▶ WRITTEN PROBLEM
Copy out the items word for word, starting at the line that contains "You are a computer-use agent." and ending with the last of the items, including both ends. Leave out the pictures.

▶ PROVIDED MATERIAL

--------------------------------

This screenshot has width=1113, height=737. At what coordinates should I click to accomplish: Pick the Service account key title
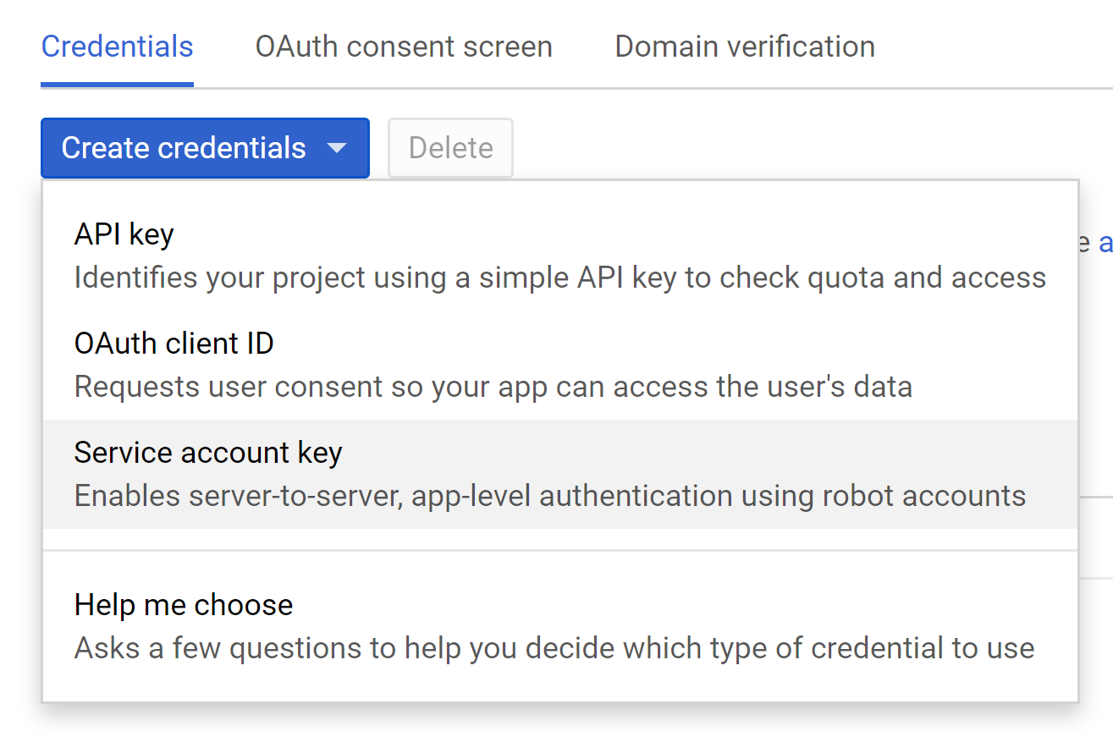208,453
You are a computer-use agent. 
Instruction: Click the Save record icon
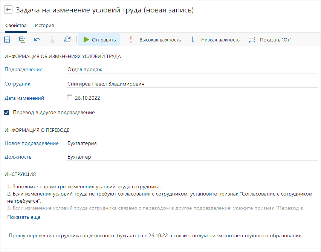click(x=7, y=39)

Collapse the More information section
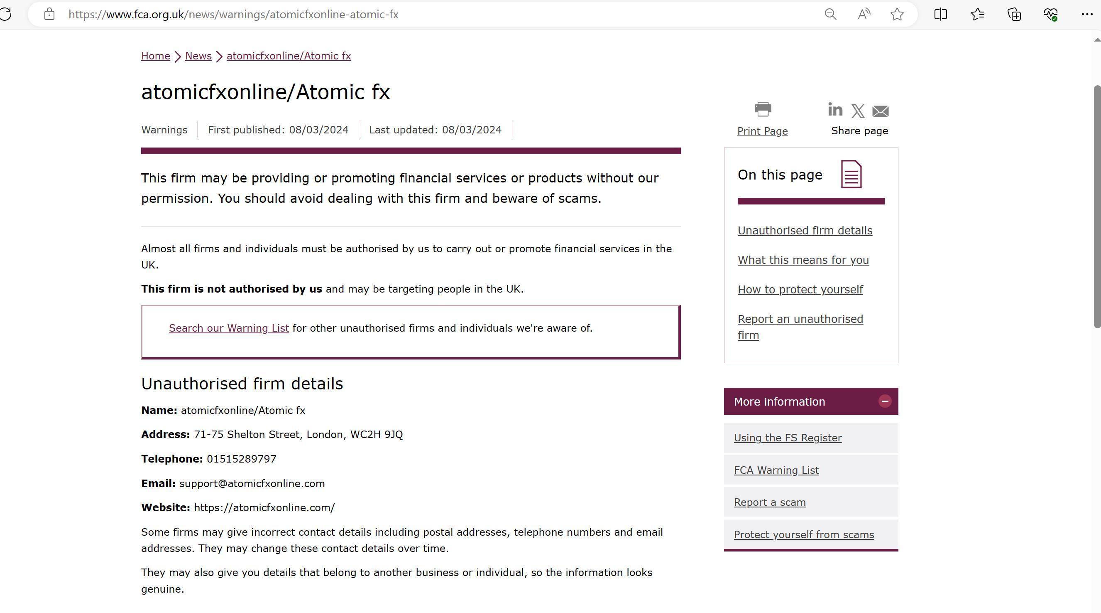885,401
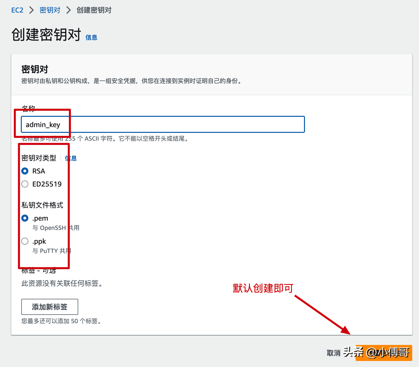
Task: Click the bold 密钥对 panel heading
Action: 35,69
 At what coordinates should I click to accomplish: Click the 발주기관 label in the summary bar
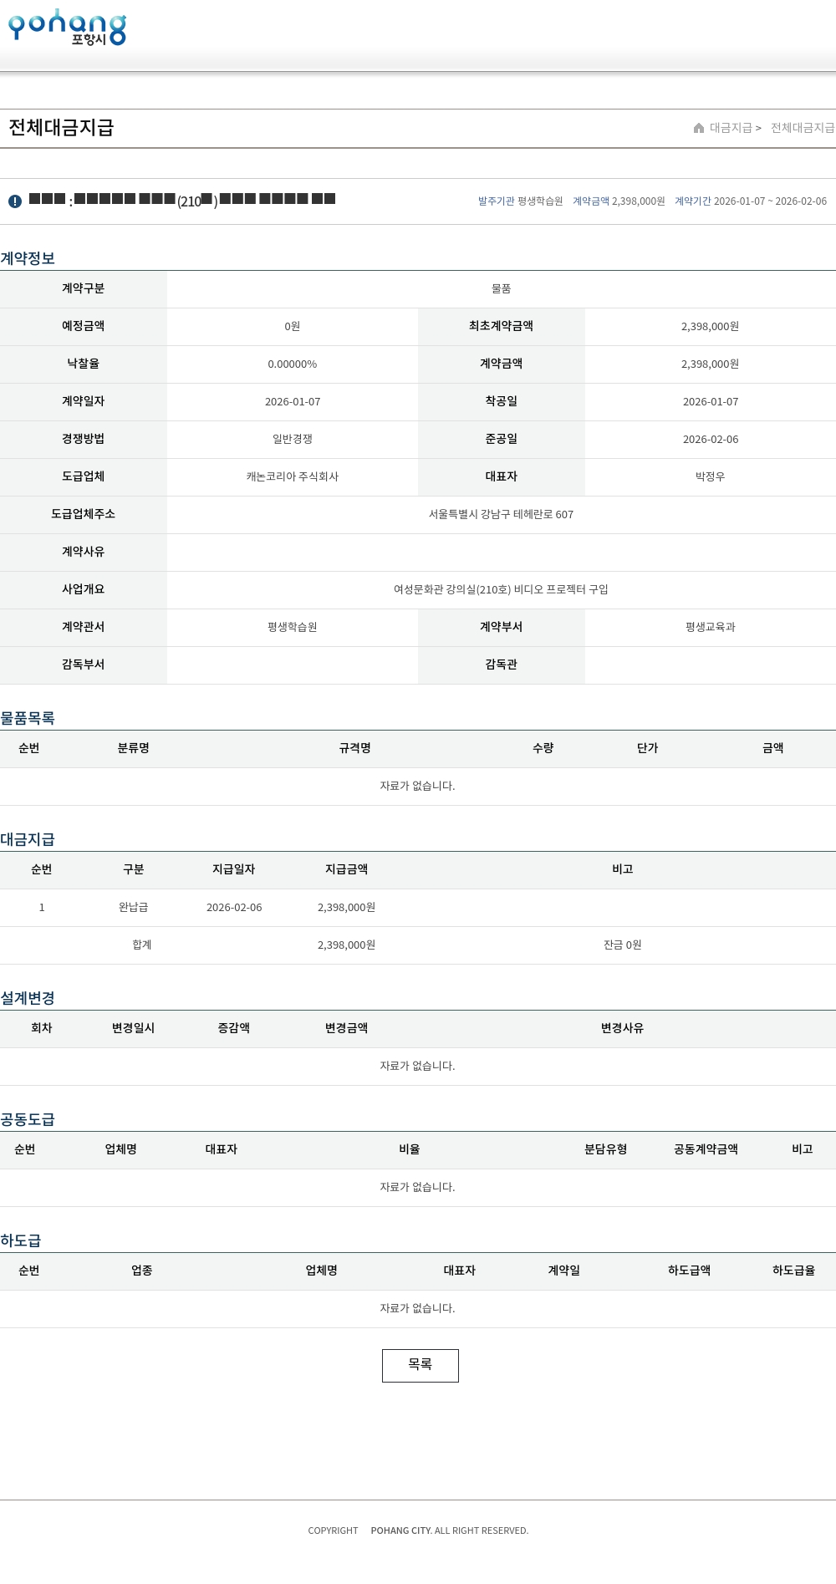(x=496, y=201)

--------------------------------

▶ THE REPLY
You are a computer-use agent. 
Instruction: Click the Save record icon
click(x=7, y=39)

Collapse the More information section
885,401
Task: Click the bold 密钥对 panel heading
Action: 35,69
 At what coordinates should I click to accomplish: Click the 발주기관 label in the summary bar
(x=496, y=201)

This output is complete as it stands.